Xiaofeng Wang,Zheng Zhu,Guan Huang,Xinze Chen,Jiagang Zhu,Jiwen Lu
2023-11-27
Abstract:World models, especially in autonomous driving, are trending and drawing extensive attention due to their capacity for comprehending driving environments. The established world model holds immense potential for the generation of high-quality driving videos, and driving policies for safe maneuvering. However, a critical limitation in relevant research lies in its predominant focus on gaming environments or simulated settings, thereby lacking the representation of real-world driving scenarios. Therefore, we introduce DriveDreamer, a pioneering world model entirely derived from real-world driving scenarios. Regarding that modeling the world in intricate driving scenes entails an overwhelming search space, we propose harnessing the powerful diffusion model to construct a comprehensive representation of the complex environment. Furthermore, we introduce a two-stage training pipeline. In the initial phase, DriveDreamer acquires a deep understanding of structured traffic constraints, while the subsequent stage equips it with the ability to anticipate future states. The proposed DriveDreamer is the first world model established from real-world driving scenarios. We instantiate DriveDreamer on the challenging nuScenes benchmark, and extensive experiments verify that DriveDreamer empowers precise, controllable video generation that faithfully captures the structural constraints of real-world traffic scenarios. Additionally, DriveDreamer enables the generation of realistic and reasonable driving policies, opening avenues for interaction and practical applications.
Computer Vision and Pattern Recognition
What problem does this paper attempt to address?

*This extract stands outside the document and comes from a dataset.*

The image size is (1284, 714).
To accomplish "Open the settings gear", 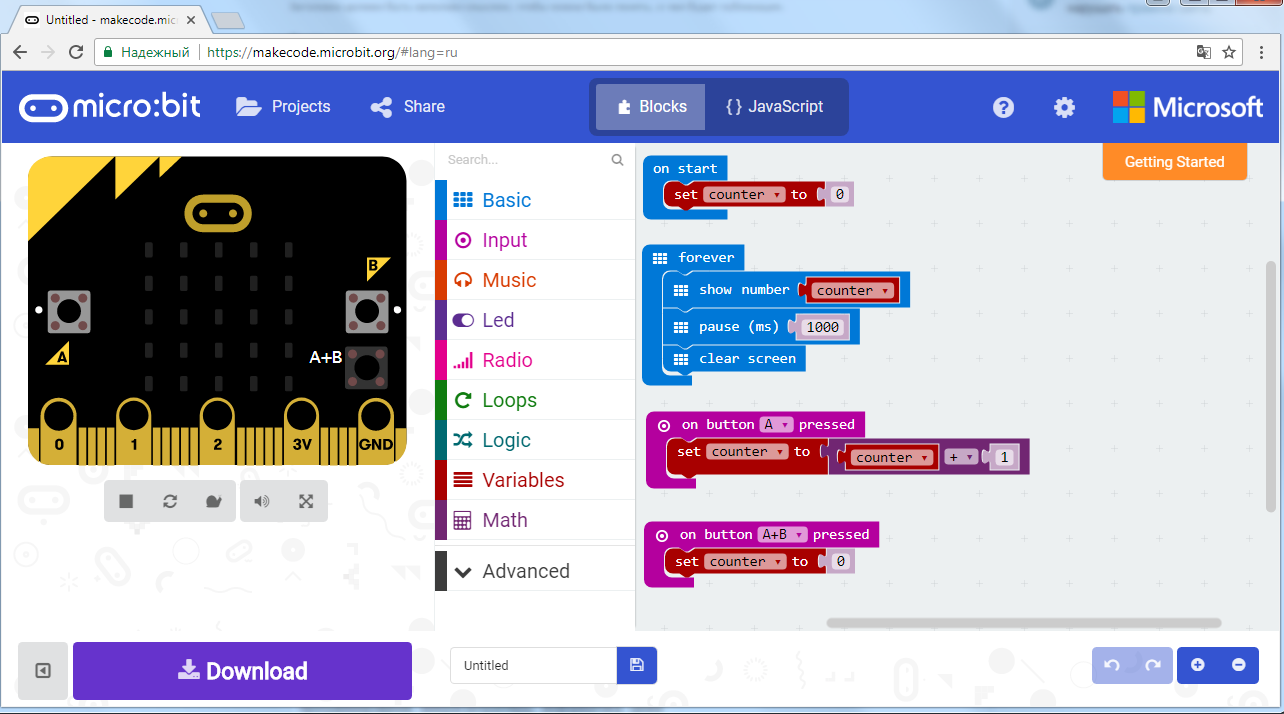I will click(1064, 107).
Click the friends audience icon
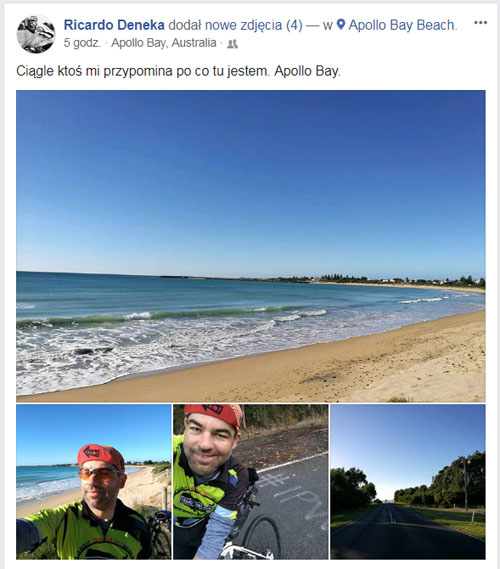 pos(232,44)
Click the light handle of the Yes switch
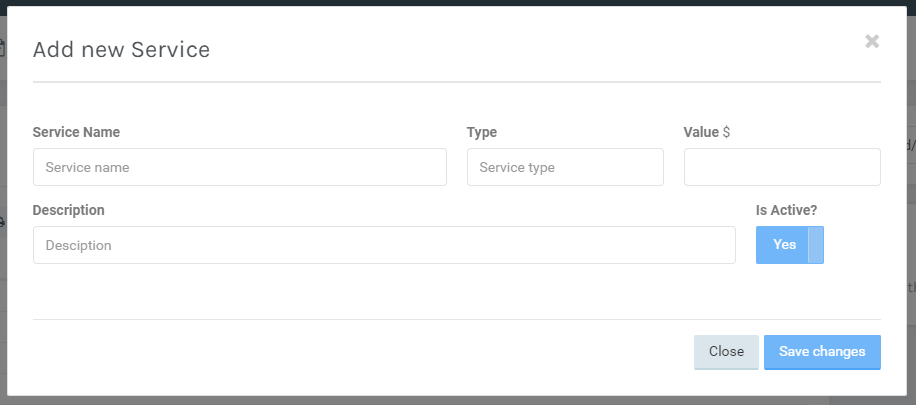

### Problems the Paper Aims to Solve This paper aims to address the issue of world model construction in the field of autonomous driving, specifically how to generate high-quality driving videos and reasonable driving strategies from real driving scenarios. Specifically, the paper proposes a new model named **DriveDreamer**, which has the following main features: 1. **The first world model based on real driving scenarios**: DriveDreamer is the first world model entirely built on real driving scenarios. Compared to existing research that mainly relies on game environments or simulated settings, it can better understand and predict complex real driving environments. 2. **Two-stage training process**: By introducing a two-stage training process, the first stage enables the model to understand structured traffic information, and the second stage equips the model with the ability to predict future states, thereby improving the model's convergence speed and sampling efficiency. 3. **Enhanced understanding of the real world**: To improve the understanding of real driving scenarios, the researchers introduced the Autonomous Driving Diffusion Model (Auto-DM) and a two-stage training process. The first stage training allows the model to understand traffic structure information, while the second stage endows it with predictive capabilities. 4. **Controllable driving video generation**: DriveDreamer can generate driving videos that highly conform to actual traffic constraints based on different input conditions (such as structured traffic information, text prompts, and driving actions). These videos can be adjusted according to different driving strategies. 5. **Generation of future driving strategies**: In addition to generating videos, DriveDreamer can also generate reasonable future driving strategies based on historical observations and Auto-DM features. In summary, DriveDreamer aims to extract latent dynamics from real driving scenarios to build a comprehensive world model, generating high-quality driving videos and reasonable driving strategies, thereby advancing the development of autonomous driving technology.